GENERAL DESCRIPTION OF A DMA
Direct Memory Access (DMA) is a well know technique, whereby an I/O device gets
access to memory directly without having the microprocessor in between. By this direct
path, a word input through a device, can be stored in memory, or a word from memory
can be output through a device, on the device’s request. It is possible for a word in
memory to be moved to another place in memory using direct memory access.
DMA is one of the fastest ways to input data to a buffer. This technique requires
considerably more hardware and is considerably faster than if it were done through
software. A DMA channel is the additional logic needed to move data to or from an I/O
device.
FUNCTIONAL SPECIFICATIONS
The following is a description of how our DMA controller works [2]:
1) The CPU initiates the transfer by supplying the following data to the DMA controller: the memory address of the source and destination of the data to be transferred, and the number of bytes to transfer. The CPU does so by writing this data to the DMA internal registers (shown later).
2) The DMA controller starts the operation on the device and requests the bus. Once the bus is granted to DMA, it then waits on the Source Device to provide data. When the data is available, it transfers the data to the destination. The DMA controller supplies the memory address for reads and writes. If the request requires more than one transfer on the bus, the DMA unit generates the next memory address and initiates the next transfer.
3) Once the transfer is complete, the DMA controller interrupts the processor and notifies it if there were any failures during the transfer. Note that the processor has to wait for the DMA to finish the transfer before it can supply it with the next transfer. Therefore, the processor has to keep track of transfer requests and transfer acknowledgments. This is accomplished using a dedicated control port connecting the DMA to the AMBA Bus and thus to the processor.
IMPLEMENTATION
Hardware
In this project, we used the tools we learned in this class to complete this project. First, we
used The Platform Creator from Coware to draw a system level diagram (Figure 2). We
developed the following two hardware modules in SystemC.
1. A DMA controller (block level diagram shown later as Figure 3)
2. A disk

ARM Core Software
Another important task in this project was to develop a program that can be used as a test
program. We wanted this program to be a realistic application of the DMA. We provide a
description of this program in the next section.
Interface
We used the AMBA API to interface the modules with the existing system. There were
two master ports and one slave port that we added to the AMBA bus as a part of the
DMA controller. Similarly, a Slave port was also added to the AMBA bus for the disk.
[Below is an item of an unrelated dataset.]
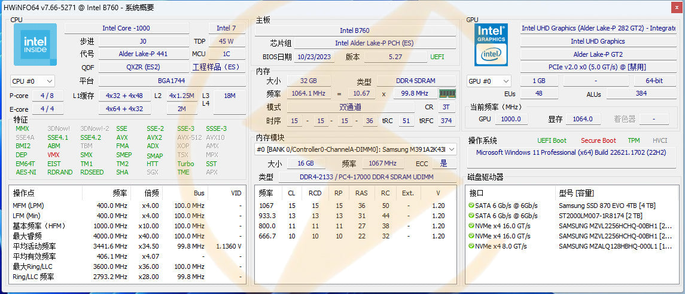
Task: Click the green memory module icon
Action: 447,93
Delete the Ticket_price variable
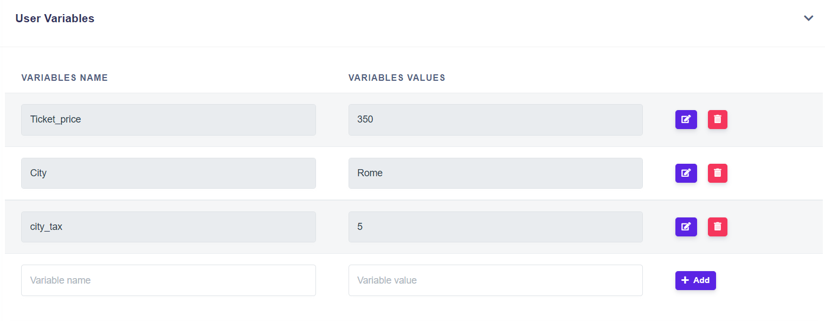This screenshot has height=321, width=825. pyautogui.click(x=717, y=119)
The interfacing was done using memory-mapped I/O. The following table shows the
memory map table of the system. The DMA port shown here is a slave that is used by the
processor as the control port to program the DMA controller for transfers.

Another important portion of the interfacing involved the arbitration of the bus between
the 4 AHB initiators. (two from processor and two from the DMA). We used a fixed
priority arbiter from the AMBA library to handle this issue. The fixed priorities were
assigned by us as the program specifications. The following table shows the priorities
assigned to each AMBA initiator in the system.

PERFORMANCE EVALUATION
To evaluate the performance gains of the DMA module we developed a data intensive
test program with a high frequency of memory accesses. The test program is basically a
small Kernel that computes the dot product of two vectors A and B. Both vectors are
stored in the disk and the processor first has to retrieve them and put hem into the RAM
before it can start performing the computation. Since both vectors are very large, the
processor brings them into the RAM one part at a time. Each part is referred to as a page.
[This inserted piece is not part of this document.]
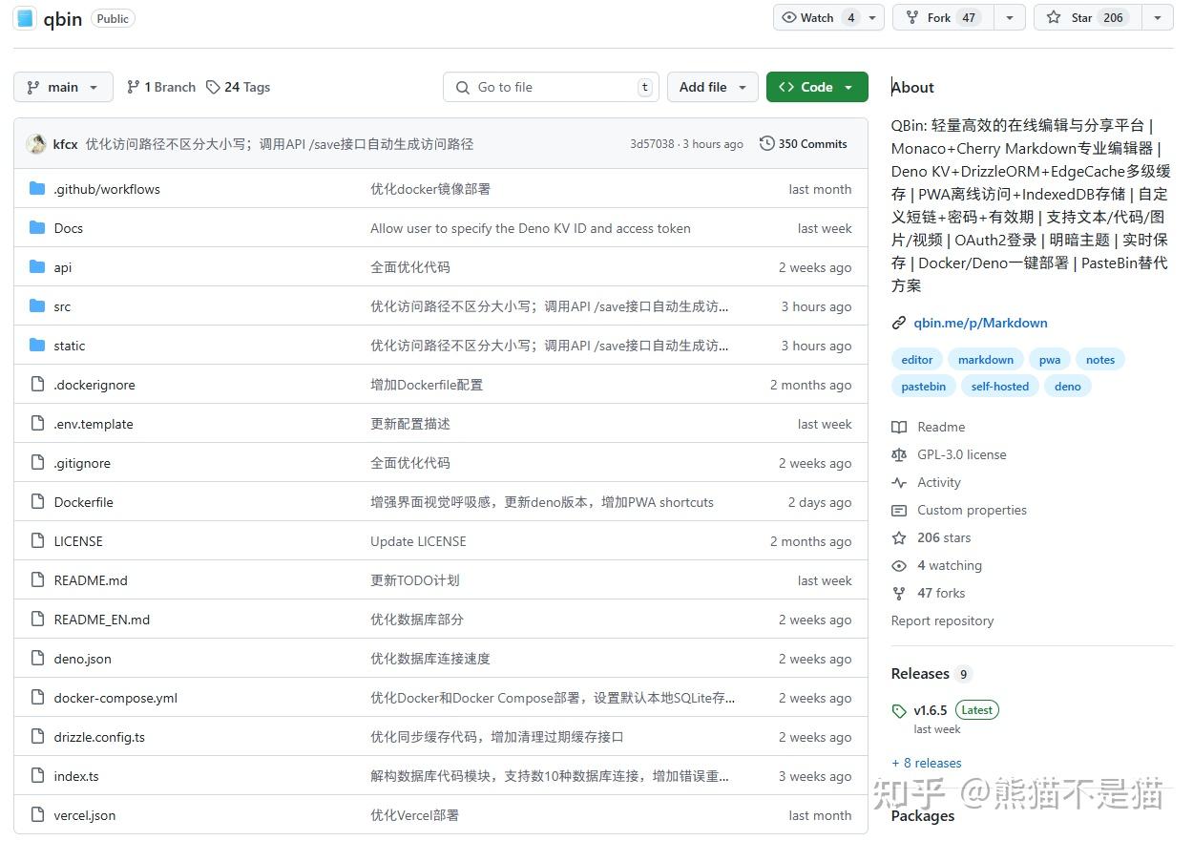
Task: View GPL-3.0 license via the scales icon
Action: tap(898, 454)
This is basically to mimic the working of a complete operating system with the Virtual
memory translation enabled. The pages are brought into the RAM on-demand. This
demand driven process allows the processor to work in the foreground while the DMA
can transfer the page in the background.
We first run this program without the DMA and count the total number of cycles the
program takes to execute. We then repeat the experiment with the DMA. In this version
the processor instructs the DMA to load the subsequent pages of the vectors while it
works on the current page. The processor keeps track of which pages have been moved
into memory using a score boarding technique to ensure that it only computes valid data.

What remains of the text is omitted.